1. がん細胞の変異は、常に発現するとは限りません。がん細胞は気まぐれです。細胞の表面に、免疫細胞がその存在を探知し破壊の標的とする、ネオアンチゲンというタンパク質を発現する場合もあれば、しない場合もあります。言うまでもなく、遺伝子変異の総量はがん腫によって異なります。例えば、小児白血病の場合、発現する遺伝子変異は限られており、分子標的療法によって多くの場合コントルール可能です。しかし、ほとんどのがんでは、免疫系が標的にできないほど多くの遺伝子変異が発現し、無秩序に増殖します。
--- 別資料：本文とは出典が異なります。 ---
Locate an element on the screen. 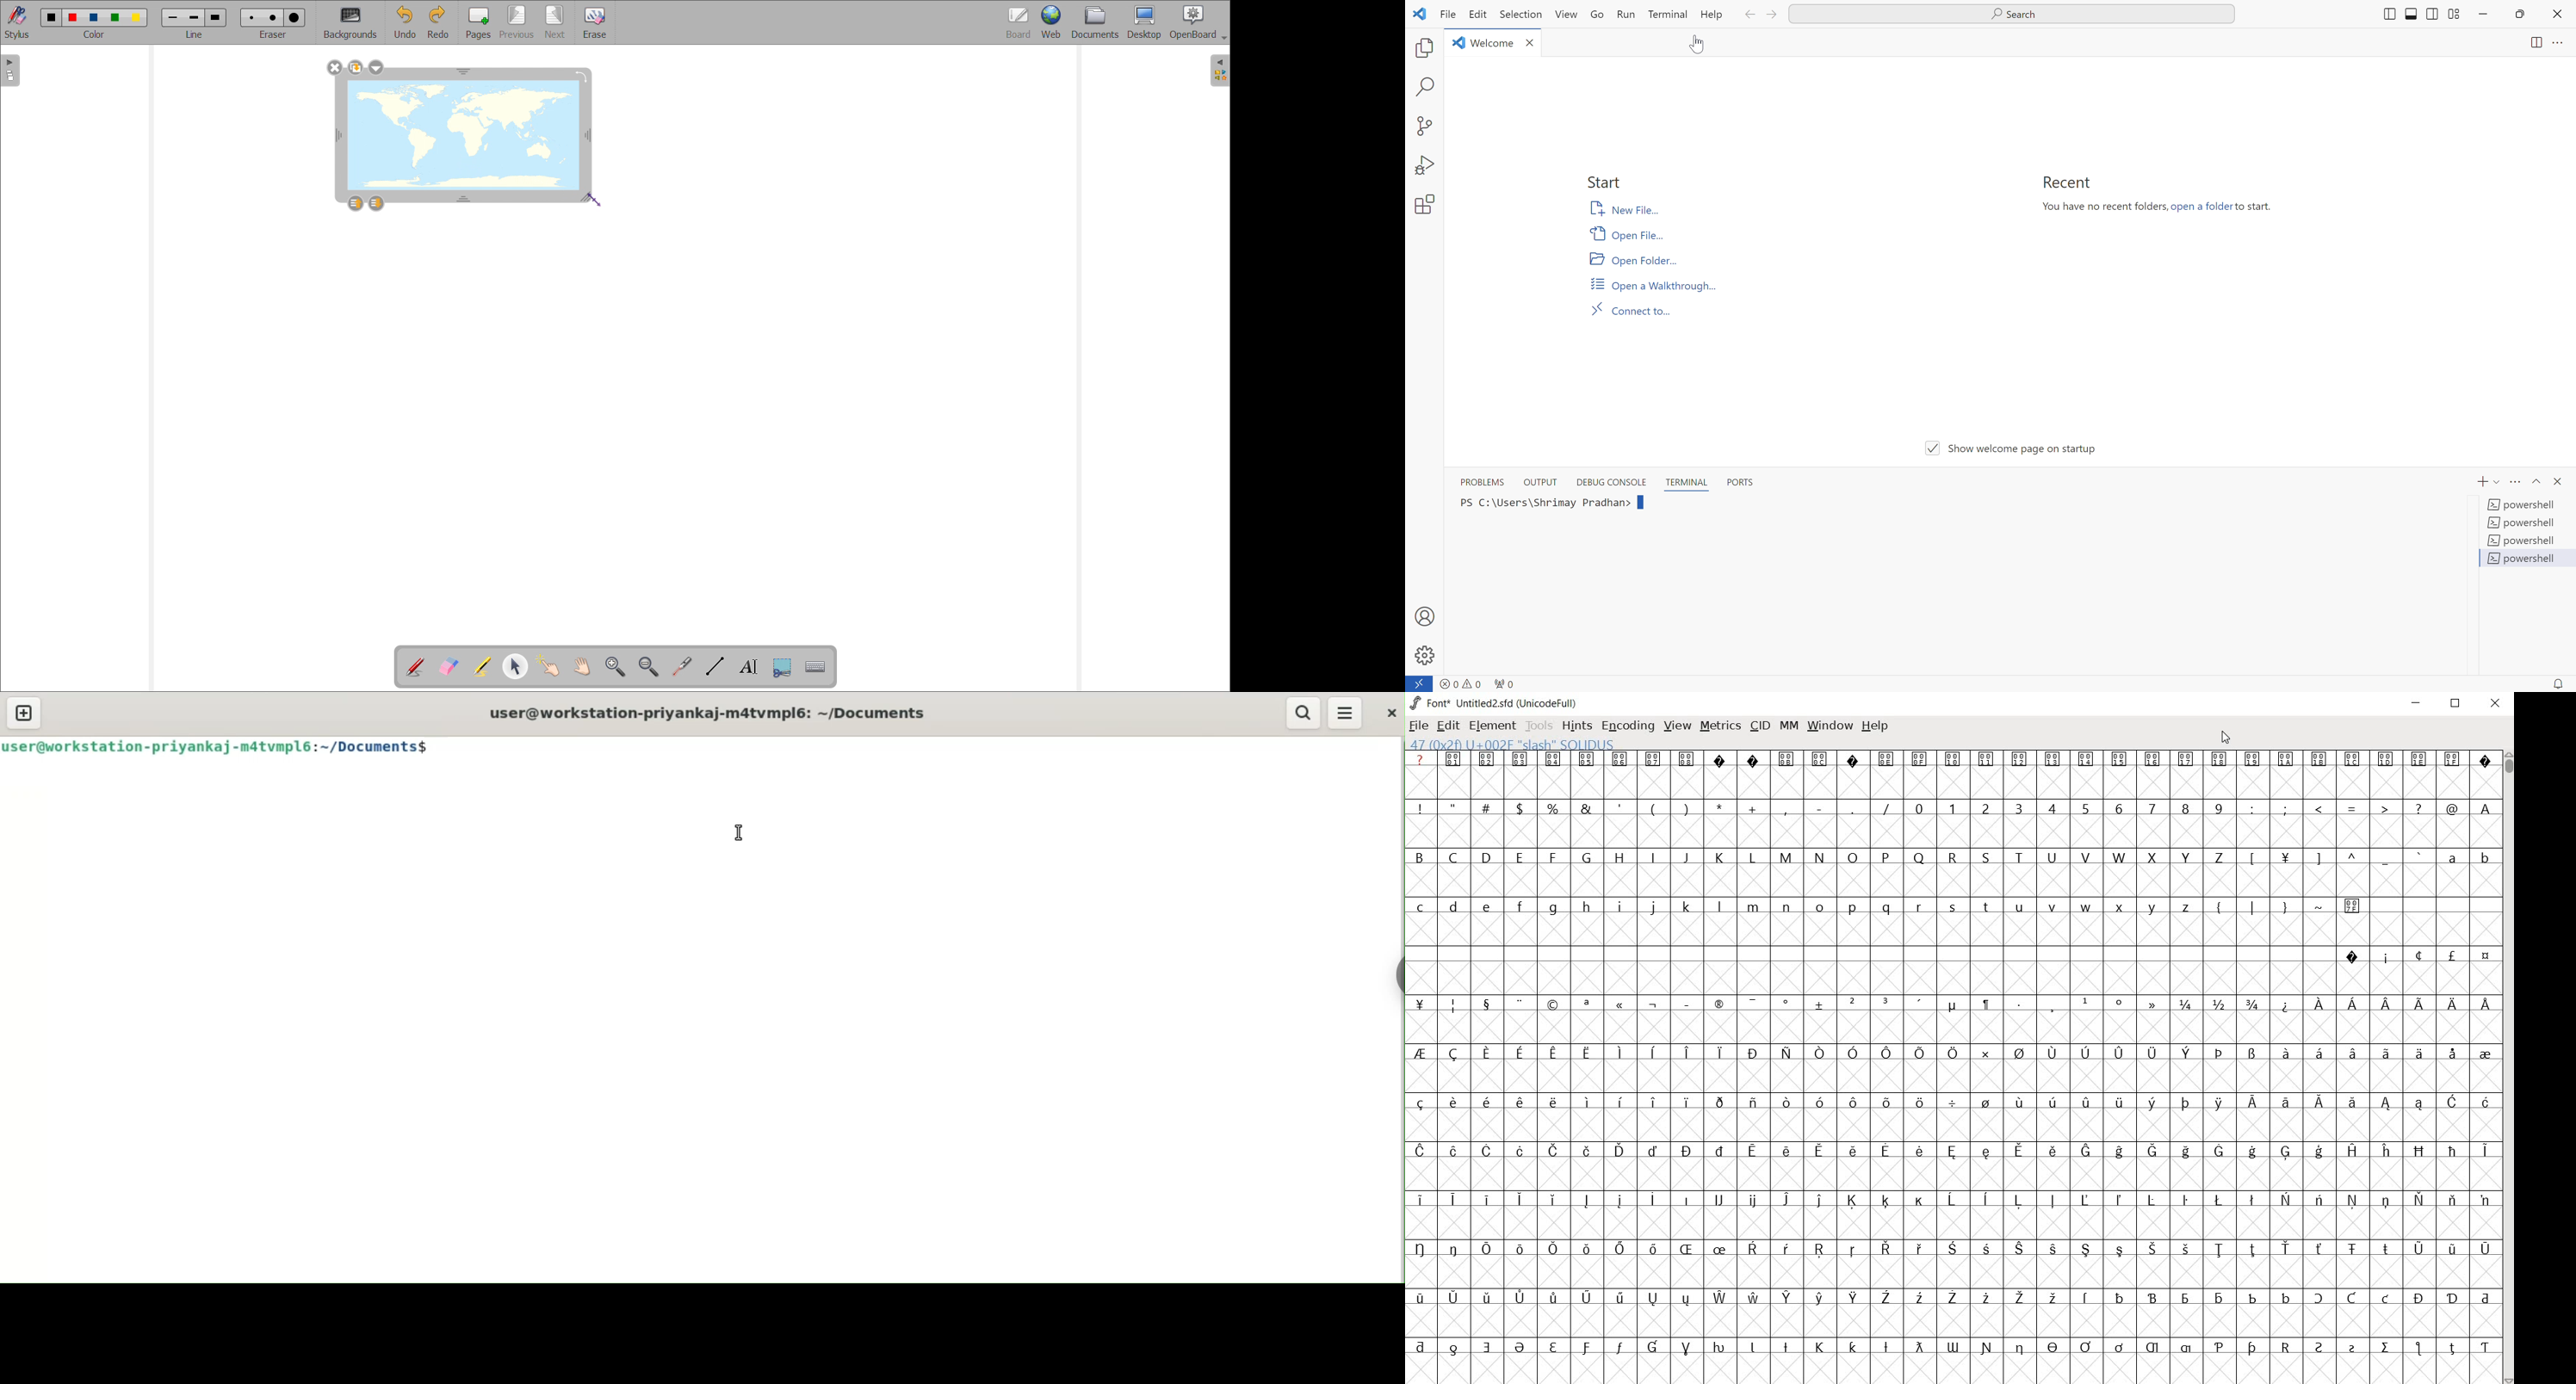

2. 身体の炎症反応のバランスが崩れます。正常な炎症反応では、信号を受けた免疫細胞が問題に即座に対処し、炎症や腫れを引き起こします。指を切って、赤くなったり腫れたりする場合などがこれに当たります。脅威が去ると、別の信号が炎症反応を止め、傷が治癒できるようにします。健康な体は、炎症反応の両方向の経路で適切なバランスを保っています。しかし、腫瘍の場合は、がん細胞が排除される前に炎症抑制信号が増殖性T細胞の応答を停止させてしまうため、このサイクルの途中で止まってしまいます。
3. がん細胞は常に変異しています。細菌と同様、がん細胞は大きな分子圧の中で常に急速に分裂し、変異し続けています。新たな変異によって、免疫細胞の浸潤の阻止、認識されないための偽装、細胞表面へのそれまでとは異なるタンパク質の発現による以前の治療への耐性の獲得など、免疫細胞からの攻撃を回避するさまざまな方法を身につけるのです。
研究者たちは、研究を進める上で最も有望な標的を特定するために、このような生物学的機構に関連する免疫細胞表面の特定のタンパク質受容体を探します。ブリストル マイヤーズ スクイブでは、数十の標的の研究がさまざまな段階で進行中です。